No conoce el fútbol mejor desahogo para curar las frustraciones que disparar contra el entrenador. Bueno, está el árbitro primero, pero cuando el asunto pinta tan mal que hay que tirarse los platos sin salir de casa, nada tan socorrido como cebarse con la banca. Y son pocos los técnicos que escapan a ese veredicto que al hincha y al jefe le sale casi automático y que a menudo acaba irremediablemente en su despido. Va en el sueldo.

Algo de eso le ocurre ahora a Reinaldo Rueda, el lapidado seleccionador de Chile, al que no le queda un amigo. Acumuló algunos tras la victoria sobre Perú, unos cuantos aduladores que decidieron convertirlo en víctima para poder rescatarlo y que hasta le adjudicaron la eficacia de un recambio que divisaban (aunque nadie lo viera) y unos méritos incapaces de explicar más allá del concreto resultado. La carcajada que el gol de Vidal dibujó por un rato en la cara de Chile. Pero otra vez Rueda se ha quedado solo. Con las quejas en el oído, la continuidad en el aire y una sonrojante e histórica derrota sobre Venezuela como epitafio probable. Lo dicho, va en el sueldo.

Y sin embargo, es justo ese sueldo lo que aún lo sostiene y le pronostica continuidad. El contrato del técnico dice que su salida cuesta dos millones doscientos mil dólares netos, la cifra que le firmó Arturo Salah hace tres años como sueldo inicial. Y esa cifra, con las arcas federativas en los huesos, suena a cartel de prohibido. Porque el sucesor, de encontrarlo, tampoco llegaría gratis. Ese es el único argumento que inclina a estas horas la balanza más hacia la permanencia del técnico que hacia su desalojo.

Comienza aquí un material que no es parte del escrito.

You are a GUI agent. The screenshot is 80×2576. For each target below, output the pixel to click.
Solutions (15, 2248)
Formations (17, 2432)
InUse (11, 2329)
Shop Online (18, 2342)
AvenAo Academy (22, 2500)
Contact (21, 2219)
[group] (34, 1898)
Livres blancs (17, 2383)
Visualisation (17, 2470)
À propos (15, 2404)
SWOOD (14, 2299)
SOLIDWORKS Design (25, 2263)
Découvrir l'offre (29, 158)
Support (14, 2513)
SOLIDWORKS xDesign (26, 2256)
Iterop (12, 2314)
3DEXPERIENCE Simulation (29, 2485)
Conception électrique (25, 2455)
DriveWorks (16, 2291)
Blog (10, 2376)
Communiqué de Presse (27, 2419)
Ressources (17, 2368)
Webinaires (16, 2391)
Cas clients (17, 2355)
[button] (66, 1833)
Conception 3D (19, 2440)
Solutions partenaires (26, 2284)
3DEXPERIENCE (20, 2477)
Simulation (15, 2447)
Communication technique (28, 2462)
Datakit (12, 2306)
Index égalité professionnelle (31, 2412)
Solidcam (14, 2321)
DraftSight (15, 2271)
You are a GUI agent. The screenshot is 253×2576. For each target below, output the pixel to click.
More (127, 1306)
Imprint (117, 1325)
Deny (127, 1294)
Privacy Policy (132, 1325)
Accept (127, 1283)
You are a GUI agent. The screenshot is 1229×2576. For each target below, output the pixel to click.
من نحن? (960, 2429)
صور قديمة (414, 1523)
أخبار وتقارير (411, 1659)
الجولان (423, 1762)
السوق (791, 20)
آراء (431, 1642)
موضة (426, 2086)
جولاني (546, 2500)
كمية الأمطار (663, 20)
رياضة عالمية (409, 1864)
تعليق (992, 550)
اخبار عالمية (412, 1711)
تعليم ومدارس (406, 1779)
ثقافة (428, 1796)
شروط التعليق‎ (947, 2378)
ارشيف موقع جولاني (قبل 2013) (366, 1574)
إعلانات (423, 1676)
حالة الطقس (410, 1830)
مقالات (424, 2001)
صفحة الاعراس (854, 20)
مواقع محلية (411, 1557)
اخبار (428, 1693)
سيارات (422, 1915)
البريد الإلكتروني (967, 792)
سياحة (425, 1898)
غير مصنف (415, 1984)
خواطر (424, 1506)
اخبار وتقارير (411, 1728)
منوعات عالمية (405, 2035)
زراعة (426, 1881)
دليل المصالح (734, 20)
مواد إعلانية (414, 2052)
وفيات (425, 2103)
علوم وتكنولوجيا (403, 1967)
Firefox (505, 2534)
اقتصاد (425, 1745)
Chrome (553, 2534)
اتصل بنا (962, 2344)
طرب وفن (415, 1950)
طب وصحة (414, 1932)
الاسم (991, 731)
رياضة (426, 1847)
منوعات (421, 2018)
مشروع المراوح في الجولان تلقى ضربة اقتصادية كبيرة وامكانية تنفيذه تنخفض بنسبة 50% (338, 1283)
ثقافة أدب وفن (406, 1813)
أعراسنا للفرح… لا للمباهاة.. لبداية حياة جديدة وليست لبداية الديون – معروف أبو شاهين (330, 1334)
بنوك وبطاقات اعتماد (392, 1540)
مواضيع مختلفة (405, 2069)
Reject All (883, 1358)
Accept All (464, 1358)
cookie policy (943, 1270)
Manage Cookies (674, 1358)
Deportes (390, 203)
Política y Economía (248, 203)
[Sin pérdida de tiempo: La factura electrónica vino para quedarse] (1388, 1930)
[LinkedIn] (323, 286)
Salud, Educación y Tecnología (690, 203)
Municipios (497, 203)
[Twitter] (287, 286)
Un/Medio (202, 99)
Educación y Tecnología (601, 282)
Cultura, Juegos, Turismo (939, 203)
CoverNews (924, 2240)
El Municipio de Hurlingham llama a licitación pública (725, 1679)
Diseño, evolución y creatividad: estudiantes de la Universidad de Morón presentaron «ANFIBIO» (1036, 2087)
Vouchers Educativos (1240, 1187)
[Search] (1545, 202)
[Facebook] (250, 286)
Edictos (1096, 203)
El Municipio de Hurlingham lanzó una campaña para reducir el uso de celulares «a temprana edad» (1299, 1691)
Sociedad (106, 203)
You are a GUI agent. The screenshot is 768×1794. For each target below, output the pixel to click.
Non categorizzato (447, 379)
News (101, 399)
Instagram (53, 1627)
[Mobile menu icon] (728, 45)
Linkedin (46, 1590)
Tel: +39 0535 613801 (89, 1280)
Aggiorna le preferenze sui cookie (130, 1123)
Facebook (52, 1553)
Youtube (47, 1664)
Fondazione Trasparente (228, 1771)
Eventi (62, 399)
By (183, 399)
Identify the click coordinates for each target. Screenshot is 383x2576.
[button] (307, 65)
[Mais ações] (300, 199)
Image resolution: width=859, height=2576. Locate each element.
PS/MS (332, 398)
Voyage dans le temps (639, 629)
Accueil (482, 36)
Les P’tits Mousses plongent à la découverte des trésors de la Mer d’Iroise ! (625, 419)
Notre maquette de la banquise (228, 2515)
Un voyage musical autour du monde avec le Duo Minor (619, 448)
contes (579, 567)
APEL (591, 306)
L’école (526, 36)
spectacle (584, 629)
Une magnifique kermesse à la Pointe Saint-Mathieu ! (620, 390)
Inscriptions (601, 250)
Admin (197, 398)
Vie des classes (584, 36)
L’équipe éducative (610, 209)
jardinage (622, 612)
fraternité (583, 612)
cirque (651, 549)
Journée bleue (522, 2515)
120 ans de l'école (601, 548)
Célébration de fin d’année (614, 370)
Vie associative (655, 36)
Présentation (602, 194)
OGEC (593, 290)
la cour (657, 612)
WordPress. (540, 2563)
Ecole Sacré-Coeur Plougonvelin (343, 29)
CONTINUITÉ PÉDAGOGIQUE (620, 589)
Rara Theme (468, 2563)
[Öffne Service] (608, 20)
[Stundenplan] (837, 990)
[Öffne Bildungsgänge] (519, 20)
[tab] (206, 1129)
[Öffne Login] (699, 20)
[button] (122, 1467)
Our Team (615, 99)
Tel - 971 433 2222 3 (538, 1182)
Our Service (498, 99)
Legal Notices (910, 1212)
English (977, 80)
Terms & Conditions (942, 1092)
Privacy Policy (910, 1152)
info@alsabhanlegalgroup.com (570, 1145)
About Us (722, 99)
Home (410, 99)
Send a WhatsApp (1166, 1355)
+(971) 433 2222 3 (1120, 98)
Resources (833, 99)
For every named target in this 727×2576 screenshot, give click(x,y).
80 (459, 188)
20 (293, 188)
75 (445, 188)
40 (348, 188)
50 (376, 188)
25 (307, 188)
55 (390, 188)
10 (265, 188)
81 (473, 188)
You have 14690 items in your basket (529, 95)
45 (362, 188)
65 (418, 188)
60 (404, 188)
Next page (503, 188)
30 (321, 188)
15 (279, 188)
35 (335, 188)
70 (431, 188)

Y eso que las decepciones se acumulan. No puede asociar Rueda el desapego que arrastra a esa corriente influyente que en Chile se conoce como los viudos de Bielsa. Ya no corre eso. Aquel estilo está casi olvidado y hay muchos otros modelos capaces de generar felicidad y resultados. Pero el colombiano no es que no genere ni lo uno ni lo otro, sino que tres años después cuesta averiguar con exactitud de qué se trata su plan. Y eso que el recuerdo visual de su Atlético Nacional, que jugaba de maravilla y ganó la Libertadores, sigue fresco. Pero en la Roja no se ha visto nada de aquello.

Chile da la sensación de avanzar o quedarse a partir de los arreones de su camada estelar de futbolistas (que irremediablemente se consume), no tanto de un juego ordenado y coral, de un trabajo colectivo organizado. Tampoco es que haya sido muy coherente el técnico en sus nóminas, siempre cambiantes y a menudo contradictorias. Porque no la hay o porque no la encuentra, la renovación no le sale. Y a la que se ha agarrado resulta que está ya en la frontera de los 26-27 años, como Pulgar o Paulo Díaz, como Maripán o Baeza. La edad para consolidarse y liderar, no para sentirse promesas. Como se rejuvenecen las selecciones es con tipos de 20 años, como ese Ferrán Torres que le metió tres goles el martes a Alemania en el 6-0 de España. En Chile de esos no asoma ninguno.

Rueda no tiene explicación, aunque le toca dárselas a Pablo Milad. Cuando le ha salido hablar, ante los medios o ante sus jefes, quizás también ante sus futbolistas, el discurso del técnico se ha reducido a una agotadora exhibición de memoria y números. Y así se ha presentado como alguien capaz de recitar de carrerilla cuántos minutos acumula un futbolista de la liga turca o cuántas veces le ha hecho pisar Pinto Durán a un lateral de La Calera, pero no tanto de fascinar de palabra con una idea de juego. Y menos de plasmarla. Y esos números de los que presume el técnico en asuntos menores no han tenido continuidad en los mayores. Las cuentas no le salen. Y eso más que las sensaciones es lo que le tiene colgando.

Pero se quedará. El siguiente partido está muy lejos como para que el revulsivo sea una urgencia y no hay dinero en la ANFP para malgastarlo. Y hasta el murmullo ambiental empieza a jugar a su favor. Porque casi más histórico que su vergonzoso tropiezo en Venezuela es ver a dos compañeros de la U pegándose a combos tras una derrota y a Colo Colo durmiendo en posición de colista. Y hacen mucho más ruido. Nada le viene mejor a Rueda que los tambores suenen en otro lado.